# How is GPT-2 treating actors and actresses?

GPT-2 is an automatic text-generator released by OpenAI in 2019. It is the second version of the "GPT" family, standing for Generative Pre-trained Transformer. It is definitely one of the most discussed Natural Language Processing (NLP) models, with its release came astonishment at the overall quality of the text outputs but also concerns over misuse and biases. These biases are well-documented and are direct consequences of the data that was used to train this deep learning beast. The data sources (text from Google, GitHub, eBay, Washington Post etc) contain biases and they are being reproduced by a model that was trained to imitate them. 
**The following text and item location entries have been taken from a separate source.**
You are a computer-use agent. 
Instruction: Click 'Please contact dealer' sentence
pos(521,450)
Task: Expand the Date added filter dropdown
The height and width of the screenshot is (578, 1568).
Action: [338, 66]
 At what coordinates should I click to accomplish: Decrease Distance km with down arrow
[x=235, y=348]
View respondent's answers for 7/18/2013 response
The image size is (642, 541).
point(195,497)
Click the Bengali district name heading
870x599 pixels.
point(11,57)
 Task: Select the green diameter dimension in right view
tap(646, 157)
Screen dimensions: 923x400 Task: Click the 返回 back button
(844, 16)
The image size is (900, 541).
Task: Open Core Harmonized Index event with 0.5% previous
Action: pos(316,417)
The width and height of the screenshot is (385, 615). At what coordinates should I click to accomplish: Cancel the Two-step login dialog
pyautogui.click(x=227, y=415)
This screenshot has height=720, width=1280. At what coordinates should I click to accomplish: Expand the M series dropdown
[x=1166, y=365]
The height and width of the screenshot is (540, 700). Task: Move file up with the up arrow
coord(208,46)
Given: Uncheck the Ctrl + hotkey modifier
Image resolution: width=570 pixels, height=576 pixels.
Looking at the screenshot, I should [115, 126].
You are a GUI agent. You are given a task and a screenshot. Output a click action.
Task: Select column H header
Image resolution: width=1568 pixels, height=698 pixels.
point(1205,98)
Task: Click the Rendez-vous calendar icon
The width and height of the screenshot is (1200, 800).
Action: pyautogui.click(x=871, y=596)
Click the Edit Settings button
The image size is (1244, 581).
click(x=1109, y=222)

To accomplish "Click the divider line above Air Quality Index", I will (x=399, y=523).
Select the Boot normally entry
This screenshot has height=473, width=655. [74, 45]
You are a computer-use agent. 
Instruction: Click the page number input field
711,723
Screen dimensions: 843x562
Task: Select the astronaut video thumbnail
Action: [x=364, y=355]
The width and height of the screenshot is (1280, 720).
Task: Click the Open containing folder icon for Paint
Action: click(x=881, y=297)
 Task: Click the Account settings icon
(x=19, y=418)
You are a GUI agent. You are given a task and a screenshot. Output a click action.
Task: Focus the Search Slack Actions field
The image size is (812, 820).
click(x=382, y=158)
In this post, we will look in particular at gender biases present in GPT-2 using the example of actors and actresses. It is obviously a very difficult task to quantify these biases, our assessment will remain purely qualitative using a couple of input examples. 

## 1. Loading the model

We will be loading the GPT-2 model from the [Huggingface project](https://huggingface.co/gpt2). This will load the model infrastructure as well as pretrained weights. Note that this is a simpified version of the GPT-2 algorithm - one that a normal computer can run. 

In [1]:
! pip install -q transformers

In [2]:
import re
from transformers import pipeline, set_seed

In [3]:
generator = pipeline('text-generation', model='gpt2')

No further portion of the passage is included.